She applied the “Page 99 Test” to her new book, Waste Siege: The Life of Infrastructure in Palestine, and reported the following:
Page 99 finds us in chapter 2, which describes the trade and value of used Israeli goods in the Israeli-occupied West Bank city of Jenin. It tells the story of one of my daily visits to Jenin’s rabish (“rubbish”) market, during which I was accompanied by Mais, a college-educated young woman from a middle class family. In the rabish, Abu Mahmoud and his son Mahmoud, men of lower socioeconomic status, held forth. They told me and Mais tales of Israeli everyday life that they had gleaned through their work illicitly importing discarded materials from across the Green Line separating the West Bank from Israel. Through their storytelling they performed authoritative knowledge of Israeli lifeways that are now inaccessible to Mais and most other West Bank Palestinians who live under a strict military permit regime that prevents them from entering Israel. The page also describes how the fact that rabish goods are often marked with the patina of former use, and the fact that former use is assumed to have been carried out by Jewish Israelis, gives the otherwise stigmatized men who sell them added authority to speak about Israel. This authority translates into rare cultural capital for these men and is based on their capacity to offer a sense of--if not actual--access to Israel for Palestinians stuck on the West Bank side of the Wall.Learn more about Waste Siege at the Stanford University Press website.

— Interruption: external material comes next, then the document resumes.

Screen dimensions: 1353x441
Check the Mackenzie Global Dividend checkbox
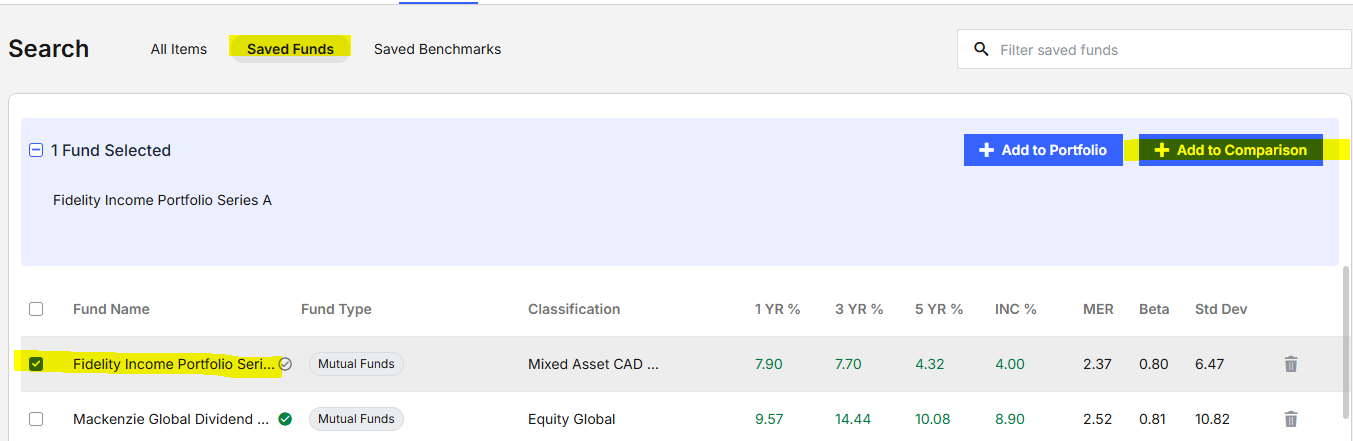click(x=36, y=419)
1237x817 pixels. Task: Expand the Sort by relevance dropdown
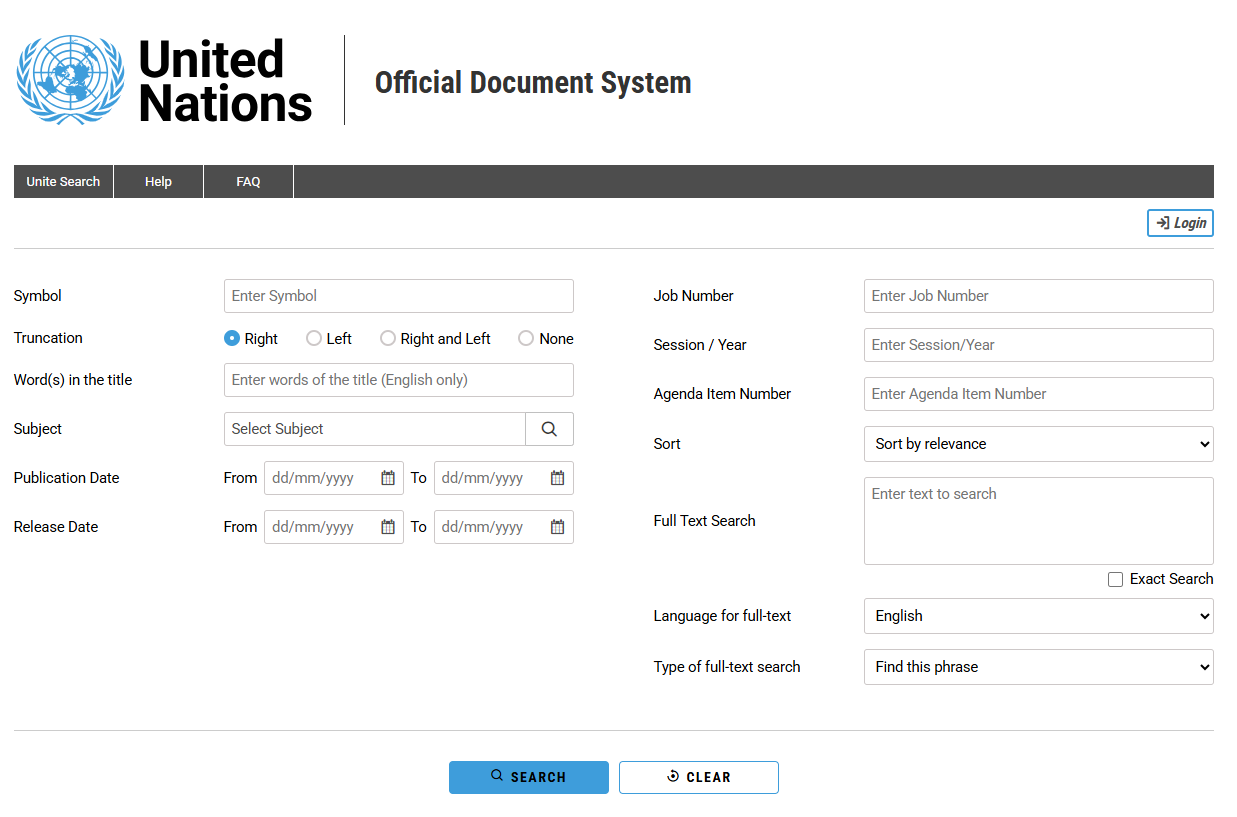pos(1038,444)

The Page 99 Test is probably not made for this book. This page does show a reader that by “waste” I mean more than municipal trash and sewage. It exemplifies the ways in which the book cares about how people give meaning to things and to one another, about how wastes mediate sociality and politics, and can become objects of unexpected desire. This page hints at the way in which the trade in used Israeli goods has become an infrastructure for a set of relationships in Jenin. But it doesn't get to the heart of the counterintuitive argument I make in chapter 2, which also means it falls short of demonstrating the full extent of the main concept of the book—“waste siege.” Waste siege is a condition of inundatedness by matter that is unwanted, toxic or out of place, a condition to which West Bank Palestinians have been confined since the turn of the twenty-first century. One of its key features is that it can obscure or confuse the causes of the besieged's ethical, political and material burdens, for example by making its relationship to settler colonialism or occupation opaque. Chapter 2 argues that, while Jenin residents sell, purchase, wear and desire discarded Israeli goods (which we can, and they often did, think of as waste), they do so in large part because they seek to escape the inundation they feel by the new (i.e. unused) goods that constitute the main markets where they shop. The latter, imported objects besiege because they are perceived to be of inferior quality (a waste of money, easily becoming trash) and because they have become one of Jenin residents’ only options since the Israeli government made Palestinians’ movement into Israel and Jordan onerous, and since it severed the Israeli and Palestinian economies.The Page 99 Test also fails to capture the effects of specific ideas about environmental protection having become dominant in Israel, among the foreign donors who fund the Palestinian Authority and in the PA itself. Chapters 1, 3 and 5 describe how Palestinians' waste siege has been shaped by this emergent, militarized environmental politics.